Check each line below for the word "logo", and copy those that have it.

+++++

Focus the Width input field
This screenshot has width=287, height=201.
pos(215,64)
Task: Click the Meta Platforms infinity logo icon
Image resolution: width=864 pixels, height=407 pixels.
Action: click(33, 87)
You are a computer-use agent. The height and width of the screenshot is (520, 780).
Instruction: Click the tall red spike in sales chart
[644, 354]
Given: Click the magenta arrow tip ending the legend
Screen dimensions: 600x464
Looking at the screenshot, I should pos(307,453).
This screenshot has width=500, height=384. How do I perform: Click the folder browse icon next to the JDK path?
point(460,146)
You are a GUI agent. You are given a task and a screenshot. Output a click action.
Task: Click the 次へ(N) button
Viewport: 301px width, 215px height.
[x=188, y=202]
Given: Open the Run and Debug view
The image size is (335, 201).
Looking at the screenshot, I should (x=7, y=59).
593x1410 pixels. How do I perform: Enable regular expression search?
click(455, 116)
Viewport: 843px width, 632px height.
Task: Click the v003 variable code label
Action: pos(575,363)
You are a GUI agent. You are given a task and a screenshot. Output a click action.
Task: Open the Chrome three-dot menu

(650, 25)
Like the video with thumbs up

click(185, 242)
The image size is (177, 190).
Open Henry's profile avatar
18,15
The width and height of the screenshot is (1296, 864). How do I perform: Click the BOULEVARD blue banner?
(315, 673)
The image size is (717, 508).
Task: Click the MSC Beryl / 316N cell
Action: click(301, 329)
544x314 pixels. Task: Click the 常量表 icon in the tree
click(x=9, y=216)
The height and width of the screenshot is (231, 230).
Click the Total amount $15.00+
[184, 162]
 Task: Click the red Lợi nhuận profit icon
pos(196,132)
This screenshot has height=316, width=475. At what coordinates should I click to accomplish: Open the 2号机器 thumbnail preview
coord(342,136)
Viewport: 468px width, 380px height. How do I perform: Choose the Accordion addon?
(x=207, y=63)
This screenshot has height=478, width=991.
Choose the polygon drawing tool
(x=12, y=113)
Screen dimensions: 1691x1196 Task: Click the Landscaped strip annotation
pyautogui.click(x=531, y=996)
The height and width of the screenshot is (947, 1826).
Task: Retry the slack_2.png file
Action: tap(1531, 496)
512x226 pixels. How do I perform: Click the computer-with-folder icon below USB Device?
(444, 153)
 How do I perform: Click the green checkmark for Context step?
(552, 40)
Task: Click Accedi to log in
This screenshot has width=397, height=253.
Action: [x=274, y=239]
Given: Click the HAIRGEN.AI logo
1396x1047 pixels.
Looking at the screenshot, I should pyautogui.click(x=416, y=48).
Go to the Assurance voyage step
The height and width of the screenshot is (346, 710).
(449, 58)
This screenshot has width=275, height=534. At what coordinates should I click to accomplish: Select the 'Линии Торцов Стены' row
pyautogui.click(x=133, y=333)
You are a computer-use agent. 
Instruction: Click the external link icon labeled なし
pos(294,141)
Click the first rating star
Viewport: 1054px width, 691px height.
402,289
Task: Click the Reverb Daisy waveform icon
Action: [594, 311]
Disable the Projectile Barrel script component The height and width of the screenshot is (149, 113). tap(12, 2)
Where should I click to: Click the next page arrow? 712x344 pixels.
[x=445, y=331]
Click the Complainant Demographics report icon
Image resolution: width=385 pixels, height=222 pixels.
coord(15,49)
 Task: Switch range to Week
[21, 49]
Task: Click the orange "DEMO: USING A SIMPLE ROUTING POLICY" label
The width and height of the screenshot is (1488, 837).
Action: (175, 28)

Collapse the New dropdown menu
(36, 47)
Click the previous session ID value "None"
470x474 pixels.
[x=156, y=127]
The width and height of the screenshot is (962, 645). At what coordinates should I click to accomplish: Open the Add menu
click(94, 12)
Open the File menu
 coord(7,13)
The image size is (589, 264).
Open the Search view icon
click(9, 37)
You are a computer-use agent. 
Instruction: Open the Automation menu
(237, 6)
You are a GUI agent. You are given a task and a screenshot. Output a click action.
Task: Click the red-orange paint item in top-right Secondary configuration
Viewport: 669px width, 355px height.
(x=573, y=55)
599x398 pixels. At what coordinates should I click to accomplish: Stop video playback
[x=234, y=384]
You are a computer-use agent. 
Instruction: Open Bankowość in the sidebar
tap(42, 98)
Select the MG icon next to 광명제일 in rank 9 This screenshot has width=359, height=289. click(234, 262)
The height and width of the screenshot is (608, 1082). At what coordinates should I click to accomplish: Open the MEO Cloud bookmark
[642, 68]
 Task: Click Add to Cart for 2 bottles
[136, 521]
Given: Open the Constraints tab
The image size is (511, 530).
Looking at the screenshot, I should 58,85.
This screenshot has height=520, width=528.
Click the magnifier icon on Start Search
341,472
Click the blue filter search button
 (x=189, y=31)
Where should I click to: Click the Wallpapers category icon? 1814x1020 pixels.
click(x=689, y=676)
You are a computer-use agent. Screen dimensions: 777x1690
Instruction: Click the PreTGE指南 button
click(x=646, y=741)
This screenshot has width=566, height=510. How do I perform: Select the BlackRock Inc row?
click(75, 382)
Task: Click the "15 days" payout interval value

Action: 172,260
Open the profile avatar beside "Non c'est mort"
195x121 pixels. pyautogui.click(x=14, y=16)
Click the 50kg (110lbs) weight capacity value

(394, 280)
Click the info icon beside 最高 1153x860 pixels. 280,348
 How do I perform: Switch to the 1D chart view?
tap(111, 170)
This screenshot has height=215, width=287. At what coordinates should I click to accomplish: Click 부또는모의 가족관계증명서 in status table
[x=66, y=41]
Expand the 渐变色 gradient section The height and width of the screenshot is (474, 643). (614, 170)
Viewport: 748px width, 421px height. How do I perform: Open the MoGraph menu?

+++++

**EXERCISE OUTPUT:**
Task: Click the Meta Platforms infinity logo icon
Given: Click the HAIRGEN.AI logo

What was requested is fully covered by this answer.